Für die wahre Erkenntnis gibt es einen alternativen Rahmen neben dem der Liebe. Die Liebe lässt die Glaubenden erkennen und führt sie zur Heiligung, so macht es der Johannesbrief deutlich. Dieser alternative Rahmen des Erkennens ist „die Sünde“. Sie fungiert als Unterscheidungsmerkmal, ist wie ein Lackmustest mit Farbfärbung, eine PH-Wert-Bestimmung im sauren oder alkalischen Bereich. Wo Sünde ist, ist keine Heiligkeit, ist kein Glaube, ist keine Erkenntnis des Vaters. Wo keine Sünde ist, ist Heiligkeit, ist die Liebe, ist die Erkenntnis der Kindschaft, ist der Vater. Der Text organisiert den Weg zu Gott als unaufhörlich aufsteigende Kaskade. Alternativ ginge es die Klippe des Abgrunds hinab – und das an Weihnachten!
2. Kontexte
a) Die Bezeichnung Gottes als Vater hat auch im Alten Testament verschiedene Kontexte. Sie
ist zwar dort nicht zentral, aber behält ihren Platz, um das Treueverhältnis Gottes zu seinem
Volk zu akzentuieren.
„Bereits der hebräische Text des Alten Testaments beinhaltet etwa 20 verschiedene Gottesbezeichnungen, daneben ca. 90 zusammengesetzte Bezeichnungen, sowie zahlreiche Genitivattribute. Am häufigsten sind dabei JHWH (6828 mal), Älohim (2600 mal), Adonai (439 mal), El (238 mal), Schaddai (48 mal) und (El) Eljon (31 mal) …
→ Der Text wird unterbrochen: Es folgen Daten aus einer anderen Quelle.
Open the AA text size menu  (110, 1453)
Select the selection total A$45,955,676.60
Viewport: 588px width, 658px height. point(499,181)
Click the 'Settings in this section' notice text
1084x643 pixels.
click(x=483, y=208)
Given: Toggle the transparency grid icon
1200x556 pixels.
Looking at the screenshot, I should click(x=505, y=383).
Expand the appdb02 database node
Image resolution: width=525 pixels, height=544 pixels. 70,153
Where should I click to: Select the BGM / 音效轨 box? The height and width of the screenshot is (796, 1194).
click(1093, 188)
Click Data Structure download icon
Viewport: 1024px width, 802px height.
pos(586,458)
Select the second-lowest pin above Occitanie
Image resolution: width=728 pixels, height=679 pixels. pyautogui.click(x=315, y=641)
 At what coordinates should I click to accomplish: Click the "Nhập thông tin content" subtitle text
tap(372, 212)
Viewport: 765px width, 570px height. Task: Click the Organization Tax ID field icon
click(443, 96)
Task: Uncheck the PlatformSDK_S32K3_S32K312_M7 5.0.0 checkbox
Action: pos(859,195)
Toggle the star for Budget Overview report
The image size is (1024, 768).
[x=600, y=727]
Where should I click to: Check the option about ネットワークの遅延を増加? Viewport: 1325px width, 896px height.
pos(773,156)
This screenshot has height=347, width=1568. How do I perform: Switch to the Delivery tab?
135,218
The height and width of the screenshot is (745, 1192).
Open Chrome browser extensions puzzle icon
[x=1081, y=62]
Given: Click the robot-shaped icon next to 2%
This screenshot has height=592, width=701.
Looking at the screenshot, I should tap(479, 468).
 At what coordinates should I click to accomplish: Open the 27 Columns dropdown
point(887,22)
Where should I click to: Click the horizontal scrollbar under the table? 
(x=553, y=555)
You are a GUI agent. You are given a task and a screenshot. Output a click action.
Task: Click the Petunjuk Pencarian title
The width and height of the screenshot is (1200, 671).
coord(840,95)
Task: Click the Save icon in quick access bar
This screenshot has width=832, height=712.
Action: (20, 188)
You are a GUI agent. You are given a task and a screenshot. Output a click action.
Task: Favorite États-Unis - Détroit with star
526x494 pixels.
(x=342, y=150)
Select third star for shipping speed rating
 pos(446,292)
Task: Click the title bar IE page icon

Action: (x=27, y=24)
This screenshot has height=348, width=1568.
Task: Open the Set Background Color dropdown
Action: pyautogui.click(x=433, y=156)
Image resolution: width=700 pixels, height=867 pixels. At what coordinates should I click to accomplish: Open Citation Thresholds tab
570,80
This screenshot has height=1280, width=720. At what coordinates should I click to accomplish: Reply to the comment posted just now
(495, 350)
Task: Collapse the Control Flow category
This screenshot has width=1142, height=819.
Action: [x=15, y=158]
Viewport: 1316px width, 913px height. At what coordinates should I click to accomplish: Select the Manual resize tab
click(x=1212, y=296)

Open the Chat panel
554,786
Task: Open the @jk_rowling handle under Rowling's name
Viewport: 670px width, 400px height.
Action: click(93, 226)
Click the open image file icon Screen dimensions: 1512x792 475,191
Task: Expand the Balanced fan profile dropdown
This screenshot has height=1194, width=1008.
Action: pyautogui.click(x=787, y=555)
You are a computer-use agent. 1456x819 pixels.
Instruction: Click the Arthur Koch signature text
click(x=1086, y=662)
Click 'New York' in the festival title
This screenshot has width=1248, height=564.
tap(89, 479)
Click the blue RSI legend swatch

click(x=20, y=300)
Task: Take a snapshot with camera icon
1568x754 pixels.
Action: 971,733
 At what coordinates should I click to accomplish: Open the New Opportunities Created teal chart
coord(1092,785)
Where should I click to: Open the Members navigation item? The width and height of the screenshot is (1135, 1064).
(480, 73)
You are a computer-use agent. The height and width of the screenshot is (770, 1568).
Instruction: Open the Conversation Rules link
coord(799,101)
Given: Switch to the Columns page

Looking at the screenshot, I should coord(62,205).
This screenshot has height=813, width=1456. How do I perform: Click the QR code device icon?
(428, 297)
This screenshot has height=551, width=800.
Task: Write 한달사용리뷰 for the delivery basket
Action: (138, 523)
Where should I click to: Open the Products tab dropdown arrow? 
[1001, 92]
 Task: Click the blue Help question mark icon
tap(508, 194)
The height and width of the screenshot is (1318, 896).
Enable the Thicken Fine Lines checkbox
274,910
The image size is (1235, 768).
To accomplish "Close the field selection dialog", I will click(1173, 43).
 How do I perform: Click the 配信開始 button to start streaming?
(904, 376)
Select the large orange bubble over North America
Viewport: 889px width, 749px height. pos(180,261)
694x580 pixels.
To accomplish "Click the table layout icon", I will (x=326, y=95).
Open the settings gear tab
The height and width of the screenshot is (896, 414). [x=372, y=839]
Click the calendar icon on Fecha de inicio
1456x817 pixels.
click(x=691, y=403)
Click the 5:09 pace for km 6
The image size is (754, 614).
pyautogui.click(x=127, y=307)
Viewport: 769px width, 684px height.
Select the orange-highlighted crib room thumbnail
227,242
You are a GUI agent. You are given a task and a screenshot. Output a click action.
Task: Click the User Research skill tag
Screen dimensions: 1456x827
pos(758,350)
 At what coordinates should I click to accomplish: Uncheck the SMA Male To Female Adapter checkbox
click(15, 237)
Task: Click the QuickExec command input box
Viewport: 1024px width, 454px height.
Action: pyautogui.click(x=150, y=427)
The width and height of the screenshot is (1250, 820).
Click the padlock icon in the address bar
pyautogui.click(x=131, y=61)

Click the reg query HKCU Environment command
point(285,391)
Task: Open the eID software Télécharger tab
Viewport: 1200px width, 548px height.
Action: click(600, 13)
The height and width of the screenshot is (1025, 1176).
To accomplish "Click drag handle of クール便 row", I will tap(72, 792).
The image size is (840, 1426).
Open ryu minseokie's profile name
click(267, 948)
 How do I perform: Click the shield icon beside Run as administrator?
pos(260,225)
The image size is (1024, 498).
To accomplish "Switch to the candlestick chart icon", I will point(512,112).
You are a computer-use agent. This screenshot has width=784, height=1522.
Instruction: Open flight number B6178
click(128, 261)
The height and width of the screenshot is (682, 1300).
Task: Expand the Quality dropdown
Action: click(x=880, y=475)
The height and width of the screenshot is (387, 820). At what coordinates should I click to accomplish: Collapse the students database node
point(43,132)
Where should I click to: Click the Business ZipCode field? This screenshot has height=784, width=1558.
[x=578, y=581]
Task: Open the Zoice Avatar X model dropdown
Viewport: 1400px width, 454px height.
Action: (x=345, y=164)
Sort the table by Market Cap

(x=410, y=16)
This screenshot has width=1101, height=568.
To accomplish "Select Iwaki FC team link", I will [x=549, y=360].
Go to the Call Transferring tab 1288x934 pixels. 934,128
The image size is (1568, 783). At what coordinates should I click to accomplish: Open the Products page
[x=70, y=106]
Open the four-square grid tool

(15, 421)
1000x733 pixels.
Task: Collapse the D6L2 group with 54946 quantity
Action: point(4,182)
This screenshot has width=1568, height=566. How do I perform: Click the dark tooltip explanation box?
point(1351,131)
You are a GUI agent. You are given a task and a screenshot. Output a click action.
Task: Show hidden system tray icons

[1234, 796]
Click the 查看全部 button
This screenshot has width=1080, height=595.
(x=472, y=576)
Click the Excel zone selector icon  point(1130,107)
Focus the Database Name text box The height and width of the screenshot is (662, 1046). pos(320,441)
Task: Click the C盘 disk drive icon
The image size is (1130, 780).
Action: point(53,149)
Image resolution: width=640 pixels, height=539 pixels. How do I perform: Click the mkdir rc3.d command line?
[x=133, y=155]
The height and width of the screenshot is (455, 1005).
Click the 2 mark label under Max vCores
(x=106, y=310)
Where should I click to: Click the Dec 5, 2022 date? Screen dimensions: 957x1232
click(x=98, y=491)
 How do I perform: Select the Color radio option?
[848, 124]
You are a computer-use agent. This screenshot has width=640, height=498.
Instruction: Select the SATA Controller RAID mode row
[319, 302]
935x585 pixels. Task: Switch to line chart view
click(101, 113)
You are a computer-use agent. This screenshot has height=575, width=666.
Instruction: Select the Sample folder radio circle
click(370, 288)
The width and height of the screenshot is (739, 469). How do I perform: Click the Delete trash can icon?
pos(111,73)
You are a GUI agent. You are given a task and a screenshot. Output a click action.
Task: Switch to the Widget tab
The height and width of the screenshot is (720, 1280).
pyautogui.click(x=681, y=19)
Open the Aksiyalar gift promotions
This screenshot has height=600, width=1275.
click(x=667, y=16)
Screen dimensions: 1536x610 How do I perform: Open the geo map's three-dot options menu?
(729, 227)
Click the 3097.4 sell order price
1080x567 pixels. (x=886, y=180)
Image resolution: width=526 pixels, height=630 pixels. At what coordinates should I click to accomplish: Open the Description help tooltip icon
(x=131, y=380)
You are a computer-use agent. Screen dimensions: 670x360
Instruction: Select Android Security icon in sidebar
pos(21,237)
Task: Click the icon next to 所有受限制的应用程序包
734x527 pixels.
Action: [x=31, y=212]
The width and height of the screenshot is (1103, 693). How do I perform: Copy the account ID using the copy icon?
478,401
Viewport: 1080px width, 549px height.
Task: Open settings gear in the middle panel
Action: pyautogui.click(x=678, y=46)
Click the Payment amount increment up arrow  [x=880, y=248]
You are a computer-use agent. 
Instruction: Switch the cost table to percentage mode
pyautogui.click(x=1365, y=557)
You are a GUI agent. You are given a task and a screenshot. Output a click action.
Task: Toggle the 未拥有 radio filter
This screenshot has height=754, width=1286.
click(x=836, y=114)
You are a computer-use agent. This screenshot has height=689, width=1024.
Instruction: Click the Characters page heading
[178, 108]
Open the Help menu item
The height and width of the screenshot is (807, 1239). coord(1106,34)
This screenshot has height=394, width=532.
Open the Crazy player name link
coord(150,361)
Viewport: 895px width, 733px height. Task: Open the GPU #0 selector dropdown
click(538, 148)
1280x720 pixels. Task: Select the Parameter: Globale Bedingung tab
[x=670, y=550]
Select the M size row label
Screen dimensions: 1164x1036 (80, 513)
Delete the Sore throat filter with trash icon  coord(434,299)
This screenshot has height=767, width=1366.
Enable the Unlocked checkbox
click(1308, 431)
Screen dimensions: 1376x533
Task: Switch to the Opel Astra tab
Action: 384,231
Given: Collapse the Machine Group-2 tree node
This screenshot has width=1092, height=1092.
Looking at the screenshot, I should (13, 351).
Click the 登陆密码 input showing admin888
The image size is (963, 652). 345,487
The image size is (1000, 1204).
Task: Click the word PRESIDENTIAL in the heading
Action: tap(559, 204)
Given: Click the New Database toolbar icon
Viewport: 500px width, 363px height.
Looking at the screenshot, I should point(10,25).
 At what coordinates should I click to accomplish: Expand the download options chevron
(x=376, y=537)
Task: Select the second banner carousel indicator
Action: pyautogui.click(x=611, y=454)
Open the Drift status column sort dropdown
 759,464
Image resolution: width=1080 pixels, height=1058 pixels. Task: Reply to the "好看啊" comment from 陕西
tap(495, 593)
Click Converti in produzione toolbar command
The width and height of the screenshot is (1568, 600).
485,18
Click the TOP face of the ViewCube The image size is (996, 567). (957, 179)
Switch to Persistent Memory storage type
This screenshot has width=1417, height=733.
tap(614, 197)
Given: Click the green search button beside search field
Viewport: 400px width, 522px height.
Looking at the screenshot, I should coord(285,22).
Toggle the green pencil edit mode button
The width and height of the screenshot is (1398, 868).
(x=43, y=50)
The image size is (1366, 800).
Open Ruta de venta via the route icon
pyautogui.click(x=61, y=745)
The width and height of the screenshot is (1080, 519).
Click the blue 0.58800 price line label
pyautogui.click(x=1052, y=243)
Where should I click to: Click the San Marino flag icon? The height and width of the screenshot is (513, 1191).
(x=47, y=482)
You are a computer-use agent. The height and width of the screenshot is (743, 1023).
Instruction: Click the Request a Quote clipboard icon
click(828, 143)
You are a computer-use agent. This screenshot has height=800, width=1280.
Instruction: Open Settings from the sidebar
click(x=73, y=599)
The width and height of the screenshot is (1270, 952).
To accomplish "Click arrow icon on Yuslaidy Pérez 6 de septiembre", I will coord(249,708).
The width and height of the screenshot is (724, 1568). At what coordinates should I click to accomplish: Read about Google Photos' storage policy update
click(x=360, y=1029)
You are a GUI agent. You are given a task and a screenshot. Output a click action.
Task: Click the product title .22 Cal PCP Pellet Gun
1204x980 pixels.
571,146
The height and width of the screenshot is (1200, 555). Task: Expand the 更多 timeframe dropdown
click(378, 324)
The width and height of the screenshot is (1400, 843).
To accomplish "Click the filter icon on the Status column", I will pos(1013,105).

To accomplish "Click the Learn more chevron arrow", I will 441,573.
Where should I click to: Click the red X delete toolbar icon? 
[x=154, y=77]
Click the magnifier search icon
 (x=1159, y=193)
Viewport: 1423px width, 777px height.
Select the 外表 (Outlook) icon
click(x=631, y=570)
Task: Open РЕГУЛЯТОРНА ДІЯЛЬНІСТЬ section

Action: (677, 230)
In vorexilischer Zeit ist die Vaterbezeichnung Gottes entstanden als ein Element der Königsideologie, d.h. der davidische König wurde verstanden als Sohn Gottes via Adoption … In exilischer Zeit wird die Vaterschaftsvorstellung ausgeweitet auf ganz Israel als dem Volk, das die Davididen einst regierten. Ganz Israel ist nun Sohn Gottes, nicht mehr nur der König. Für Israel gilt die Treue Gottes ebenso wie für den König. Für seine Treue verlangt der Vater Israels Gehorsam von seinen Kindern. In nachexilischer Zeit tritt das Thema der Treue Gottes aufgrund des in Jerusalem erneuerten JHWH-Kultes in den Hintergrund. Möglicherweise war die Anrede „unser Vater“ im Kult des zweiten Tempels eine liturgische Anrede für JHWH … Die Anrede Gottes als Vater findet sich im hebräischen Text insgesamt 7 mal“ (Jes 63,16 2 mal; Jes 64,7; Jer 2,27a; Jer 3,4; Jer 3,19; Ps 89,27; vgl. Sir 51,10; III Makk 6,2-15), „sie wird
ins Griechische zumeist als Aussagesatz übertragen“.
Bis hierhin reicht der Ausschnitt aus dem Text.